YOUR TASKS:
(1) In the cluster backup guide below, rewrite the paragraph beginning "Each node should be connected to the NFS" as a short bulleted list that keeps its main facts.
(2) According to the cluster backup guide below, how many backups does Dynatrace Managed keep?

EXCERPTED PASSAGE:
Back up and restore a cluster

See below to understand how to back up and restore a Managed cluster.

Prerequisites

  • The IP addresses for backup and restore should be the same.
  • Storage configured for backup must be accessible (both read and write) by all cluster nodes (i.e., using the NFS protocol). To ensure reliability of backup storage, it's recommended that you use an external and dedicated storage volume with a replication mechanism.

Back up a cluster

All important Dynatrace Managed configuration files and monitoring data can be backed up automatically on a daily basis. For maximum security, it's a good idea to save your backup files to an off-site location.

The configuration files and internal database are contained in an uncompressed tar archive. The overall size of the archive can be roughly estimated to be equal to the size of Metrics storage plus the double size of Elasticsearch storage presented on the node details page for all nodes.

Each node should be connected to the NFS (the NFS disk should be mounted at the same shared directory on each node). Dynatrace server process should have read/write permissions to the NFS. The protocol which is used to transmit data depends on your configuration. Our recommendation is to use the NFSv4 protocol. We don't recommend the CIFS protocol.

Notes:

  1. Backup history isn't preserved; Dynatrace Managed keeps only the latest backup.
  2. Transaction storage isn't backed up, so when you restore backups you may see some gaps in deep monitoring data.

Restore a cluster

To restore a cluster, follow the steps below.

On each node successively, execute the Dynatrace Managed installer using the following arguments:
--restore --backup-file <path-to-backup-file>/backup-001.tar

Note:

  • Please use the same version of the installer that was used during backup (get the installer from <path-to-backup>).
  • It's recommended that you restore all nodes from the cluster.

GIVEN ENTRIES:
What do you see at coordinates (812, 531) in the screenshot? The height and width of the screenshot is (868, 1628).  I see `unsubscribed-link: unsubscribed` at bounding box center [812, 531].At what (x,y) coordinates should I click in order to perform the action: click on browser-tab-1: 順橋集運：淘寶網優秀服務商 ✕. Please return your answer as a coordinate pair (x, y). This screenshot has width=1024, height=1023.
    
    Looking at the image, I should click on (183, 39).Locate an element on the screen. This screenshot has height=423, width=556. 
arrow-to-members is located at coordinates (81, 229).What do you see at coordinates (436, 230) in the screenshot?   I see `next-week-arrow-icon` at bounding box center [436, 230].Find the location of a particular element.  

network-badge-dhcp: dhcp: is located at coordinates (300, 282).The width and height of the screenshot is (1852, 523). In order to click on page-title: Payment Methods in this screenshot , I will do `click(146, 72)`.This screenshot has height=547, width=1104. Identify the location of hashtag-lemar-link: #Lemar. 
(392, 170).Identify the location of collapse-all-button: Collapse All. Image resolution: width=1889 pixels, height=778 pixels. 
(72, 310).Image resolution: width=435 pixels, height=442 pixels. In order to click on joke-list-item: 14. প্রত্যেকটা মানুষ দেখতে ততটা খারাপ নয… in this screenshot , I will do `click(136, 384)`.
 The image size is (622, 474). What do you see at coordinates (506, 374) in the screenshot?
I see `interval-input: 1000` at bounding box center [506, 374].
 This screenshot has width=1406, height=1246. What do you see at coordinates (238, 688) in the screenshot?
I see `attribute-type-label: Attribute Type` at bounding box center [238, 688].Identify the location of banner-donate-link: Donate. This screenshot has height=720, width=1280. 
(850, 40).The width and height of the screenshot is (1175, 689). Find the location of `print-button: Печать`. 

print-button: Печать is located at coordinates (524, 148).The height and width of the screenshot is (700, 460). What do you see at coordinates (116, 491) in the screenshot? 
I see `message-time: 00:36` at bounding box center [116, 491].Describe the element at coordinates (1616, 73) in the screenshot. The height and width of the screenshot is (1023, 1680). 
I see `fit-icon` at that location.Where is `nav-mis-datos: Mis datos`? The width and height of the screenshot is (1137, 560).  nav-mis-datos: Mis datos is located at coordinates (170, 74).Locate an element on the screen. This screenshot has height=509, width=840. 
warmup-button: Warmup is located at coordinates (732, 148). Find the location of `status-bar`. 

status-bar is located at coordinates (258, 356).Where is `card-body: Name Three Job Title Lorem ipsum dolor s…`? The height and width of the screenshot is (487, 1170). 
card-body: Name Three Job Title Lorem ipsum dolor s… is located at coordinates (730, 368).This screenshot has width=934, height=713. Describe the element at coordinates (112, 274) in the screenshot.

ANSWERS:
(1)
- Connect every node to the NFS, with the NFS disk mounted at the same shared directory on each node.
- Give the Dynatrace server process read/write permissions to the NFS.
- The data transmission protocol depends on your configuration. NFSv4 is recommended, and CIFS is not.

(2) It keeps only the latest backup.